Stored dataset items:
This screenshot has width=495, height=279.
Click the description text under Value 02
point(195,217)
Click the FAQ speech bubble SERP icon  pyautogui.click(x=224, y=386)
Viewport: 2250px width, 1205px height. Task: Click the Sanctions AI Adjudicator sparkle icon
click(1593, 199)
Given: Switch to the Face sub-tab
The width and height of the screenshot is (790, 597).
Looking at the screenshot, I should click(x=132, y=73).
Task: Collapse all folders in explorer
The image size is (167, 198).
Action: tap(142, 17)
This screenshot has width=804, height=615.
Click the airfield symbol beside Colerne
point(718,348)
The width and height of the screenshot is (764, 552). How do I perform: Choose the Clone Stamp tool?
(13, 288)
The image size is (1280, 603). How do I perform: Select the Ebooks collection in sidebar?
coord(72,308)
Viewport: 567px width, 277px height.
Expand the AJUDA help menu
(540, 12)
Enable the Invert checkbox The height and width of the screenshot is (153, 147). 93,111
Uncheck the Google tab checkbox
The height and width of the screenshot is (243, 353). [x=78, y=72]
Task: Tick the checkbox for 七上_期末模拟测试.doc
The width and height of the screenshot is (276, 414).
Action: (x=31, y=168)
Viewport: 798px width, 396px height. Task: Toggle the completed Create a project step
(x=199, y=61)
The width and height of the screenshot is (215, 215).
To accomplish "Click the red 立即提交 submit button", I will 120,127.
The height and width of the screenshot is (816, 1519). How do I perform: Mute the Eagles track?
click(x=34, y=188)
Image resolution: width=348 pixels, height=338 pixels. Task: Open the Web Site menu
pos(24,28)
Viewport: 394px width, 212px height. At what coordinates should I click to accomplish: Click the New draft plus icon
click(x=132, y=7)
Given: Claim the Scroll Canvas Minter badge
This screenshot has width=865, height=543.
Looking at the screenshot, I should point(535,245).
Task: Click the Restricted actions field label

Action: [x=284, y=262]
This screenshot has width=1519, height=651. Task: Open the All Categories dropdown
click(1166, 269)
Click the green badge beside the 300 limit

- Exercise description
Please transcribe the records in full, keeping every word as it is.

- Answer box
This screenshot has width=495, height=279.
Click the description text under Value 02
point(195,217)
Click the FAQ speech bubble SERP icon  pyautogui.click(x=224, y=386)
Viewport: 2250px width, 1205px height. Task: Click the Sanctions AI Adjudicator sparkle icon
click(1593, 199)
Given: Switch to the Face sub-tab
The width and height of the screenshot is (790, 597).
Looking at the screenshot, I should click(x=132, y=73).
Task: Collapse all folders in explorer
The image size is (167, 198).
Action: tap(142, 17)
This screenshot has width=804, height=615.
Click the airfield symbol beside Colerne
point(718,348)
The width and height of the screenshot is (764, 552). How do I perform: Choose the Clone Stamp tool?
(13, 288)
The image size is (1280, 603). How do I perform: Select the Ebooks collection in sidebar?
coord(72,308)
Viewport: 567px width, 277px height.
Expand the AJUDA help menu
(540, 12)
Enable the Invert checkbox The height and width of the screenshot is (153, 147). 93,111
Uncheck the Google tab checkbox
The height and width of the screenshot is (243, 353). [x=78, y=72]
Task: Tick the checkbox for 七上_期末模拟测试.doc
The width and height of the screenshot is (276, 414).
Action: (x=31, y=168)
Viewport: 798px width, 396px height. Task: Toggle the completed Create a project step
(x=199, y=61)
The width and height of the screenshot is (215, 215).
To accomplish "Click the red 立即提交 submit button", I will 120,127.
The height and width of the screenshot is (816, 1519). How do I perform: Mute the Eagles track?
click(x=34, y=188)
Image resolution: width=348 pixels, height=338 pixels. Task: Open the Web Site menu
pos(24,28)
Viewport: 394px width, 212px height. At what coordinates should I click to accomplish: Click the New draft plus icon
click(x=132, y=7)
Given: Claim the Scroll Canvas Minter badge
This screenshot has width=865, height=543.
Looking at the screenshot, I should point(535,245).
Task: Click the Restricted actions field label

Action: [x=284, y=262]
This screenshot has width=1519, height=651. Task: Open the All Categories dropdown
click(1166, 269)
Click the green badge beside the 300 limit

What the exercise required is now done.